Recursion Continued

An Extended Example: Satisfiability of Boolean Expressions

A Boolean expression is an expression where all the operators are logical (NOT, AND, and OR) and connect variables that are truth values. In C, Boolean expressions look like this:
v1 || v2 && v3 || v4 || !v5
or this:
(v1 || v3) && (!v4 || !(v6 && v7))
A satisfying assignment to a Boolean expression is a set of assignments to the variables that will cause the expression to evaluate to true. For example, a satisfying assignment to v1 && v2 is v1 = 1, v2 = 1.

Some Boolean expressions have no satisfying assignment.

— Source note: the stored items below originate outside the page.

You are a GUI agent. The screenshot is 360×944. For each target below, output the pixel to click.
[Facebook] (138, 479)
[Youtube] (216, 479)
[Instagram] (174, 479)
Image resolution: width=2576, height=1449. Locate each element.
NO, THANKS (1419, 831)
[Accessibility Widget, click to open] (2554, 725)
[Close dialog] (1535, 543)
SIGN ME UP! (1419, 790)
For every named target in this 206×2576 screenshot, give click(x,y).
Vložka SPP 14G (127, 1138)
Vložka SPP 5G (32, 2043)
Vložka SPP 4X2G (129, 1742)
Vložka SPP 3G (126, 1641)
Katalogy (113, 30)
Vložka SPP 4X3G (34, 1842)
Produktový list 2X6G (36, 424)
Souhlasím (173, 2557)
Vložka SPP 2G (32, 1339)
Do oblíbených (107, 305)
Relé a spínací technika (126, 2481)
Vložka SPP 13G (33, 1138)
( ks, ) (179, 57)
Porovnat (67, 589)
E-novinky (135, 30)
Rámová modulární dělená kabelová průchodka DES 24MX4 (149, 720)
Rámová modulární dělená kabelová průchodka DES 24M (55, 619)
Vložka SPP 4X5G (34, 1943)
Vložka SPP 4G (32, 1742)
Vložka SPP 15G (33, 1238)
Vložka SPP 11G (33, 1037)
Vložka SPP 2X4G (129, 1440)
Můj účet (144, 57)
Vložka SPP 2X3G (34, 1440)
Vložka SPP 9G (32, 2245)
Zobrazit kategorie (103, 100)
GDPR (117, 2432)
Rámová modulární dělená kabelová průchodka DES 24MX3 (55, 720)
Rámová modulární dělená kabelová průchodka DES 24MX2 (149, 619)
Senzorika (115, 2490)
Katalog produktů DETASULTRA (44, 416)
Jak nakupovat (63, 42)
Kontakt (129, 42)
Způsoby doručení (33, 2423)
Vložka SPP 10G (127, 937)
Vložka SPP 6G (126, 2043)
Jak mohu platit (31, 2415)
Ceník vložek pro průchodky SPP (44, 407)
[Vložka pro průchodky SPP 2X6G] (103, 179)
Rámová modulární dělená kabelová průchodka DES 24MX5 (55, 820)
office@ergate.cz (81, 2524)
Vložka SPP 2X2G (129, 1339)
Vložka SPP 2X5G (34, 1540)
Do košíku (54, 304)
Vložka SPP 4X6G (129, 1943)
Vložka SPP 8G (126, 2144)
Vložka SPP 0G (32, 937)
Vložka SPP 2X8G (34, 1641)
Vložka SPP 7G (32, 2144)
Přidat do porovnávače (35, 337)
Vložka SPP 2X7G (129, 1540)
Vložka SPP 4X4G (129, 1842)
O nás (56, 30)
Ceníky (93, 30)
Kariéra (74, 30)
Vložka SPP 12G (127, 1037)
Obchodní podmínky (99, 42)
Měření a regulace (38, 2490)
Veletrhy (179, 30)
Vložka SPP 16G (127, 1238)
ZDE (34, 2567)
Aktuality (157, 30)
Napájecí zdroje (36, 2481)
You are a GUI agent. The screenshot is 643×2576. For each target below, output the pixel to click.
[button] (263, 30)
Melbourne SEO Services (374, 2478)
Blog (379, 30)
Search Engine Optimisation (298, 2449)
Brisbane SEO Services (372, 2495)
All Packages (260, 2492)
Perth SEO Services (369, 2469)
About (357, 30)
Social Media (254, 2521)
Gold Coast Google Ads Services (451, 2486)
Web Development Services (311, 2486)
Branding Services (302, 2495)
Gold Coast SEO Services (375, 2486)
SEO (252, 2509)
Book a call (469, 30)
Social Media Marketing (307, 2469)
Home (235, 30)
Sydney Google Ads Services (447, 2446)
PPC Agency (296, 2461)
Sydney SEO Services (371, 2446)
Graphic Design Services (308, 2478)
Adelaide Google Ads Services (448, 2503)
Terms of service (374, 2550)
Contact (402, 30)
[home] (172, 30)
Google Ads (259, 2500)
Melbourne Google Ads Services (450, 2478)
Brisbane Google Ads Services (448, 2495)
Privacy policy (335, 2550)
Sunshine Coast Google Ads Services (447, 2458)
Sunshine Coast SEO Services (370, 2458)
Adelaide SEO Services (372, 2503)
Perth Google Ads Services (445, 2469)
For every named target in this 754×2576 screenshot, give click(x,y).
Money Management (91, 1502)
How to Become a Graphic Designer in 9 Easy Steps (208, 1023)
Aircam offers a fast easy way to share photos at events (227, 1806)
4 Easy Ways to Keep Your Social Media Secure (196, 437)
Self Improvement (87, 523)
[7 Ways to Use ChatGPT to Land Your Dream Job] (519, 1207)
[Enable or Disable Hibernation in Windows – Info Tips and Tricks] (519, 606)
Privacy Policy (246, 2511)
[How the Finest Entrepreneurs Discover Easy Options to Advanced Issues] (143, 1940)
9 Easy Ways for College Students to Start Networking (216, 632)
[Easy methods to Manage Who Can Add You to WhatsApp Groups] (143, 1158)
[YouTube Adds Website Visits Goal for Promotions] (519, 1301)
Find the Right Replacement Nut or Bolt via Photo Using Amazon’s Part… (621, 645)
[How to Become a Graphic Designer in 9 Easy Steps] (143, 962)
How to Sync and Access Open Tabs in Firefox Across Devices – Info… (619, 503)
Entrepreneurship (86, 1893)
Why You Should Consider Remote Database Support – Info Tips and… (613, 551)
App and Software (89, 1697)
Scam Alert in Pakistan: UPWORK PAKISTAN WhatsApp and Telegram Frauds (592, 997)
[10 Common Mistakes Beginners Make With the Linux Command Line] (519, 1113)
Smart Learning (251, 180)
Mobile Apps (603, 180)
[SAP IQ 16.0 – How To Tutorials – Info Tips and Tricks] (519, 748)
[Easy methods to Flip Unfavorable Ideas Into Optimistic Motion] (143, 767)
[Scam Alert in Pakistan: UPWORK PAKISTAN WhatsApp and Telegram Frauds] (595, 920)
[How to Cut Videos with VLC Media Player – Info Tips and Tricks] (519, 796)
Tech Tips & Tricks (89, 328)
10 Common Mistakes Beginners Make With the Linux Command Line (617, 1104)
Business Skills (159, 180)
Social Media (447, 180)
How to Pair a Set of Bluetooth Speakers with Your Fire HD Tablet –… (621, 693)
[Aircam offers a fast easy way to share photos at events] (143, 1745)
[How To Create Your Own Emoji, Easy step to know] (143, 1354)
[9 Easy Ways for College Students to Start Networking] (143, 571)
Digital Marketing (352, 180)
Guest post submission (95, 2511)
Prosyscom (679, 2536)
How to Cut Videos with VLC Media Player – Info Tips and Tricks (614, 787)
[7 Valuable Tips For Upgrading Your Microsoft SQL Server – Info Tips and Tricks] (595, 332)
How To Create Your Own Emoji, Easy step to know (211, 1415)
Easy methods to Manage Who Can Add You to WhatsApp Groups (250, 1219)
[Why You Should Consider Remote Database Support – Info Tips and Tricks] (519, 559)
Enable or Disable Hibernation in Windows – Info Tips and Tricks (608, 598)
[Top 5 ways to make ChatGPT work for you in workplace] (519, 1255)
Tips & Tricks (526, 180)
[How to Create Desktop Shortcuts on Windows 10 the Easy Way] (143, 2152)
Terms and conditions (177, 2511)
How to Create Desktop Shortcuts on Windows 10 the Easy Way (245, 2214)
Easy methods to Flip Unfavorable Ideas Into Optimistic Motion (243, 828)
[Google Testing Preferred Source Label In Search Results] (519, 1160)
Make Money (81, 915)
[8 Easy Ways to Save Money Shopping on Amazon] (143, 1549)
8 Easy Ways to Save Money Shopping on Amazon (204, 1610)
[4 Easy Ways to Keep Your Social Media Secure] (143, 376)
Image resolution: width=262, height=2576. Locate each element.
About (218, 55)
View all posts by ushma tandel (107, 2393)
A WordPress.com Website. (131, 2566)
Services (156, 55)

For example, v1 && !v1 || v2 is unsatisfiable, since no assignment to the variables will cause it to be true.

Part of the job of a compiler is to eliminate dead code, code that can't possibly be executed during a program. If a compiler comes upon some code that looks like this:

	if (v1 && !v1 || v2) {
		printf ("hello!");
	}
it should eliminate it and possibly give a warning, since the printf statement can't ever be executed because of the unsatisfiable expression.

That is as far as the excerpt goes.